A metanóia fala da velhice e do próprio envelhecer como possibilidade de desenvolvimento humano e crescimento espiritual. A decadência do corpo (antes tão identificado com o ego) nos leva para além da matéria e nos voltamos pra dentro de nós mesmos. E nesse mergulho, nossa psique passa por profundas transformações diante de uma verdade que a juventude ofusca: morreremos. O passado é reavaliado com serenidade (ou não) gerando (ou não) a aceitação diante de fracassos e erros. E a depressão é comum nessa fase, podendo traduzir uma tentativa da alma de se reorganizar e se fazer notar ou a não aceitação do próprio envelhecer. Atualizar-se é preciso, afinal velhos mapas são inúteis em novas terras.

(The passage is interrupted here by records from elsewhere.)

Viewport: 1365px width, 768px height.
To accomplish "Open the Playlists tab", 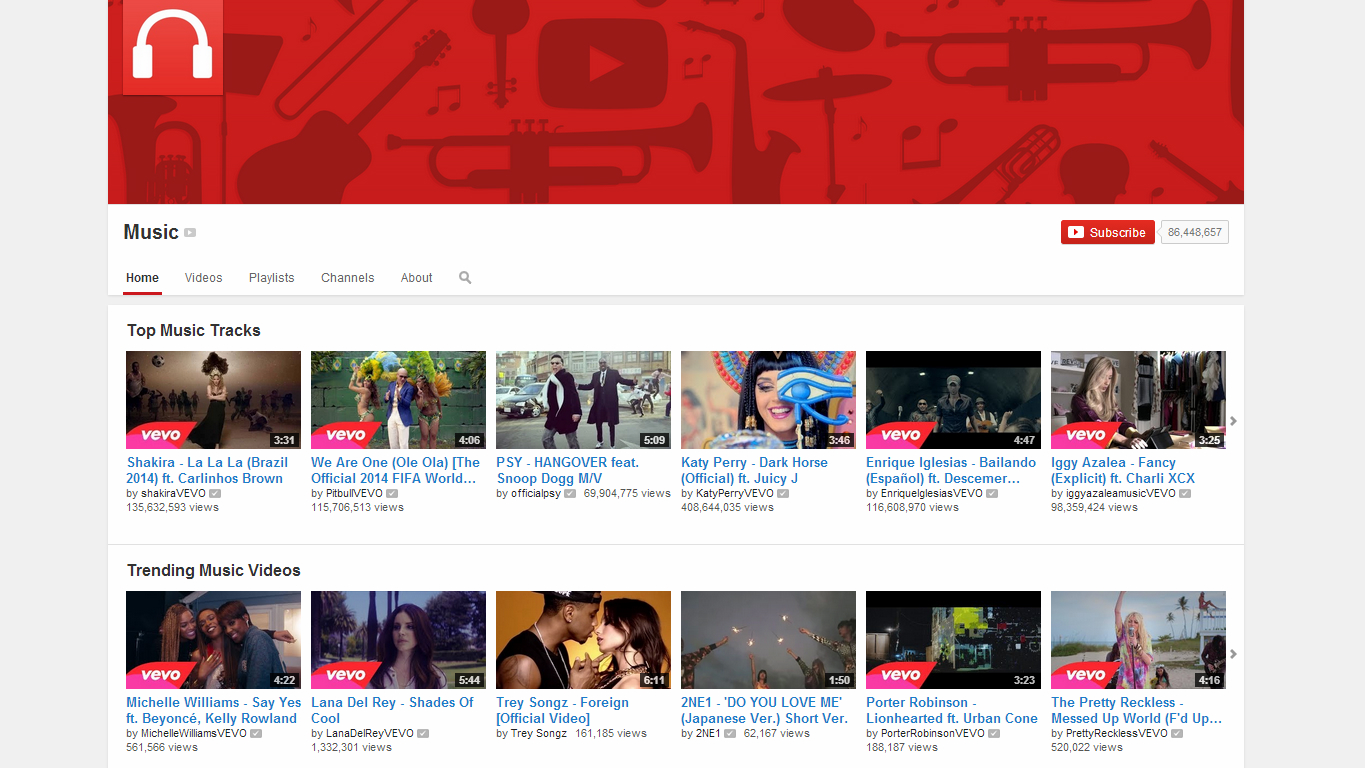I will pos(271,278).
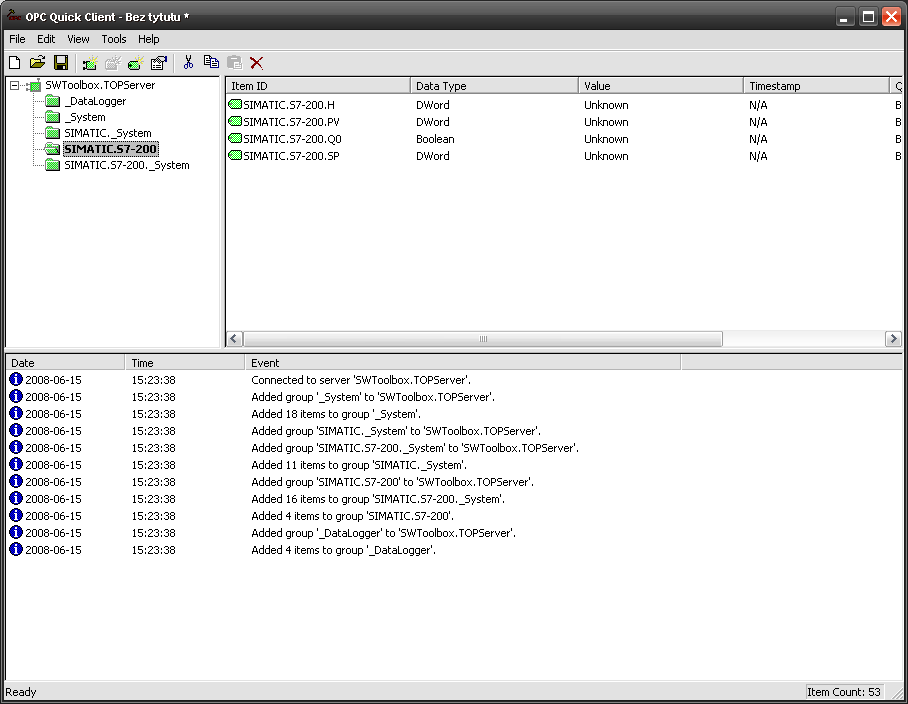
Task: Save the project with the floppy disk icon
Action: point(60,62)
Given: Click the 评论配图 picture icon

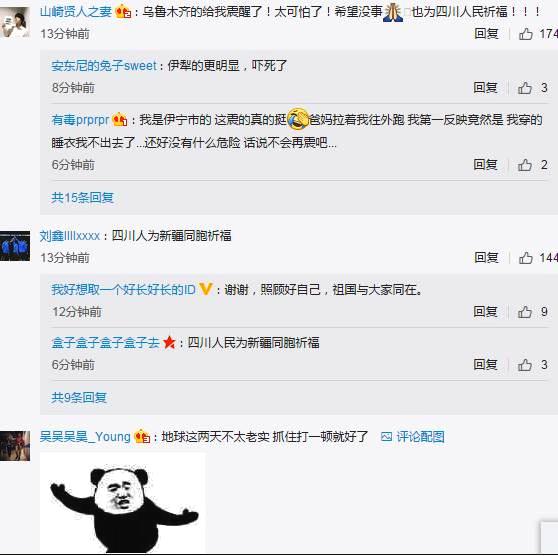Looking at the screenshot, I should [386, 436].
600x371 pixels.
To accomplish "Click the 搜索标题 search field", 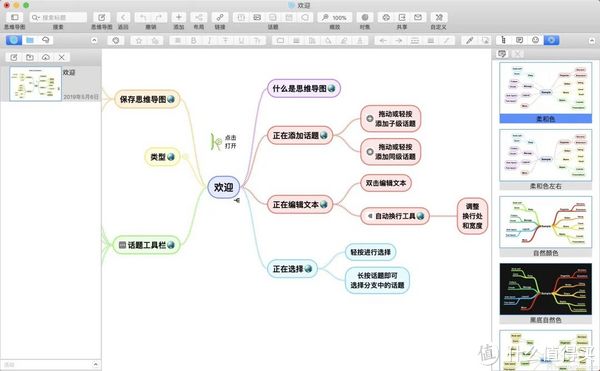I will click(x=59, y=17).
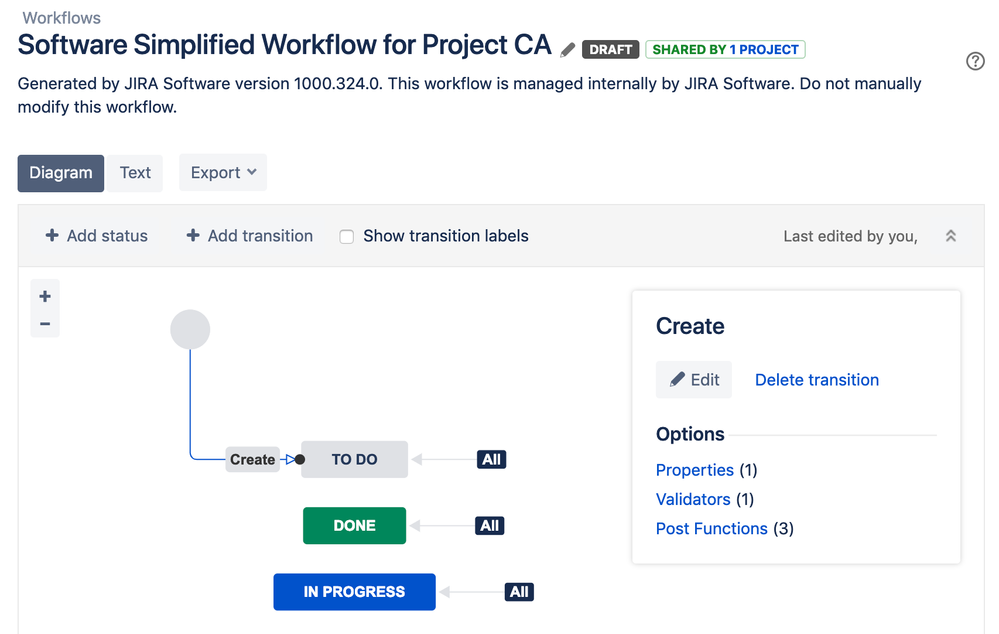The height and width of the screenshot is (634, 999).
Task: Open the help question mark icon
Action: point(976,62)
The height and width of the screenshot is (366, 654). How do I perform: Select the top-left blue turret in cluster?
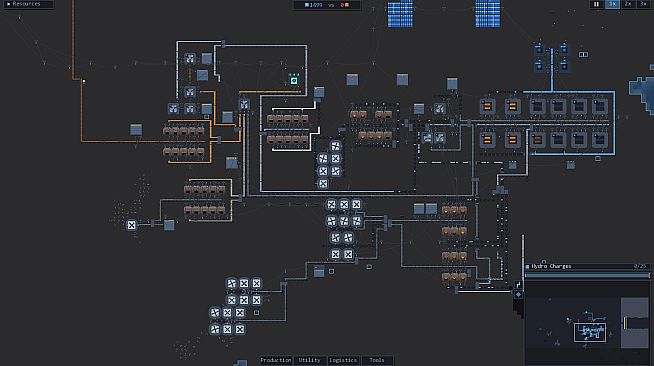539,50
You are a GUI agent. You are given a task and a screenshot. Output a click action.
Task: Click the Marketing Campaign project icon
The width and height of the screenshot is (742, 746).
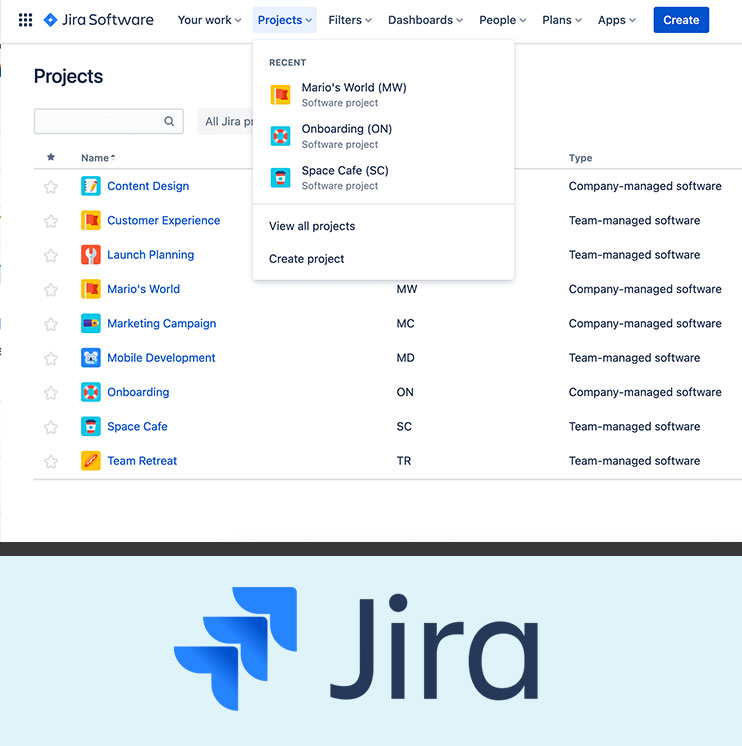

Toda jornada tem início quando o herói/heroína se encontra estagnado. E algo dentro dele, que se reflete fora e vice-versa, surge como contraponto e devasta aquela vidinha acomodada e insatisfatória, lançando-o rumo a aventura que é a vida, colocando-o em situações que levam ao crescimento interior, na marra! Verônica não foge à regra. Essa professora de escola primária da periferia do Rio não tem gosto e nem paixão por nada, nenhuma paciência com seus alunos, é solitária e tem apenas uma amiga. Sua vida se resume a casa e trabalho. Uma vidinha morna pra lá de sem sal que ganha tempero repentino a partir de um acontecimento cotidiano banal: Um de seus alunos fica só na escola esperando os pais que não chegam.

Verônica decide levar o menino em casa, numa favela no morro. Chegando lá, sente o clima pesado e logo percebe que os pais do menino foram assassinados. E, sem opção (aparente) o leva pra sua casa (faz uma escolha, ainda que inconsciente). Porém, o garoto traz consigo um pendrive que o torna alvo dos bandidos que assassinaram seus pais. A partir daí se inicia um jogo de mocinho e bandido, bem no estilo Cidade de Deus. E em meio a fugas, desespero e adrenalina, vemos o desenrolar do conflito interno de Verônica, que tenta se livrar do garoto ao mesmo tempo que se aproxima cada vez mais dele, afetivamente. Até então nada parecia afetá-la (Afeto = Disposição de alma, sentimento. Amizade, simpatia).

Apesar de conviver cotidianamente com o garoto como professora, é nessa jornada louca que ela realmente o vê, como também a si mesma. Aos poucos, o garoto, com as cores e a curiosidade próprias da infância, a tira de sua alienação e torpor, lançando-a na gangorra do quero-não quero, vivida quando somos pegos de surpresa por um grande amor. A vida pode realmente ficar morna e sem graça, e não há nada melhor pra nos mostrar a força da vida do que conhecer um ser humano que nos afete/toque.

Enfim, Verônica me afetou. No início do filme, sua mediocridade, pequenez de espírito, falta de habilidade com as gentes e sua vida desbotada fazem dela uma anti-heróina. Ela  nos causa uma rejeição imediata já que representa nossa própria mesmisse e falta de coragem. No final vemos nela nossa capacidade de transformação. Me vi naquela mulher desistente que se tornou uma heroína destemida e apaixonada. Verônica deixou-se permear pela vida que nos rodeia, e me alcançou.